Per un giorno intero si è andati avanti a combattere intorno a Sheikh Zuwied, una cittadina di 55 mila abitanti che si trova ad appena sedici chilometri da Rafah, la località che segna il confine tra l'Egitto e la Striscia di Gaza. Con l'esercito di al Sisi che stavolta ha dovuto utilizzare i bombardamenti con gli F16 per evitare di veder sventolare la bandiera nera dell'Isis su Sheikh Zuwied.
Un'operazione così in grande stile non nasce evidentemente dall'oggi al domani e infatti è noto da tempo che l'esercito egiziano ormai controlla solo sulla carta il Sinai. Nel vuoto di potere venutosi a creare dopo la caduta di Mubarak il Sinai è diventato una sorta di Eldorado dei traffici di armi e di migranti, con l'emergere di una nuova formazione jihadista denominata Ansar Beit al-Maqdis, i «sostenitori della Santa Casa» (che nello specifico è la moschea di al Aqsa a Gerusalemme). Più che di Israele - però - fino ad ora questa formazione jihadista si è presa cura dell'Egitto del nuovo uomo forte, il generale-presidente al Sisi. Lanciando attraverso la lotta armata una specie di Opa sull'eredità dei Fratelli musulmani, la potentissima e capillare organizzazione islamista egiziana, messa in crisi - più ancora che dall'incarcerazione dei suoi leader - dallo scarso sostegno dei sauditi e delle monarchie del Golfo, più interessate oggi al confronto con gli sciiti in Siria, in Iran e nello Yemen che alle convulsioni dell'Egitto del dopo piazza Tahrir.

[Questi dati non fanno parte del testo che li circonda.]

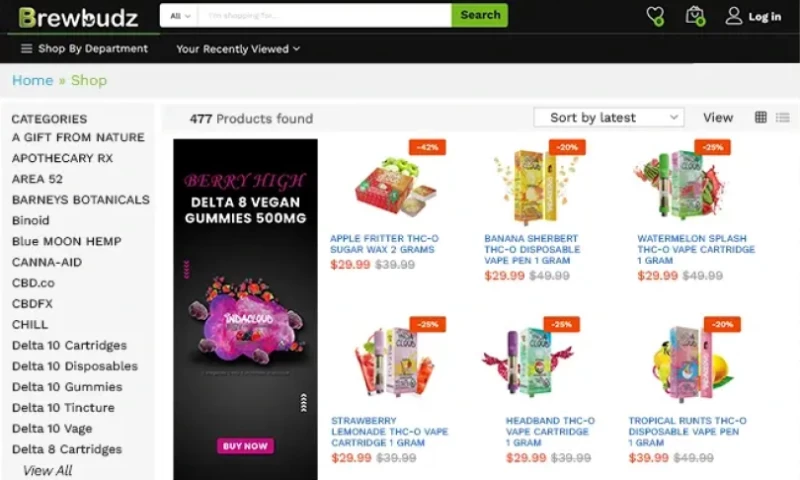Image resolution: width=800 pixels, height=480 pixels.
Task: Expand the All category search dropdown
Action: coord(180,16)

Che Ansar Beit al-Maqdis – nel nuovo scacchiere qaedista – si fosse collocata dalla parte dello Stato Islamico non era un mistero: già un anno fa, subito dopo la proclamazione del Califfato a Mosul, era stata tra le prime formazioni a giurare fedeltà. Ma - molto pragmaticamente - durante l'estate scorsa, nonostante il suo nome bellicoso, se n'era rimasta tranquilla durante la nuova fiammata di guerra tra Israele e Hamas nella Striscia di Gaza. Segno che la battaglia contro Israele era ritenuta molto meno strategica di quella interna egiziana.
In queste ore stiamo capendo il perché: l'offensiva di mercoledì segue l'attentato in cui, nel cuore del Cairo, lunedì è stato ucciso da un'autobomba il procuratore Hisham Barakat, l'uomo chiave dei processi contro i vertici dei Fratelli musulmani. Lo Stato Islamico ha deciso di uscire dalla sua posizione dormiente e di giocare le sue carte in Egitto. Difficilmente oggi può arrivare a far paura davvero ad al Sisi, ma nel Sinai il discorso è diverso: da due anni a questa parte l'esercito egiziano non è mai riuscito a controllare davvero la regione. E c'è di più: nelle ultime ore è circolato un video in cui il califfato lancia un ammonimento anche ad Hamas, accusato di aver contrastato l'ascesa dei Qaedisti nella Striscia di Gaza e viene bollato con la più infame delle accuse oggi nella galassia jihadista: aver preso soldi e armi dagli odiati nemici iraniani. Sono solo parole o è una minaccia seria? E se così fosse chi sarebbe in grado di fermare l'avanzata del Califfato se - anziché puntare sul Cairo - si dirigesse a Gaza, per issare la sua bandiera sul simbolo mediaticamente più potente di tutti?
Queste sono le domande che aleggiano oggi sul Sinai e sull'Alto Egitto. Con un corollario che faremmo bene a non dimenticare: con i suoi 8 milioni di fedeli la comunità copta è l'ultima popolosa comunità cristiana rimasta nell'area che va dal Marocco alla Turchia. E le prime drammatiche piaghe della nuova persecuzione di oggi l'ha già vissuta in alcune zone dell'Egitto nell'estate del 2013, dopo la caduta di Morsi. Non è difficile capire che cosa potrebbe succedere se davvero lo Stato Islamico - attraverso gli alleati di Ansar Beit al-Maqdis - dovesse riuscire a fare del Sinai una sua nuova roccaforte.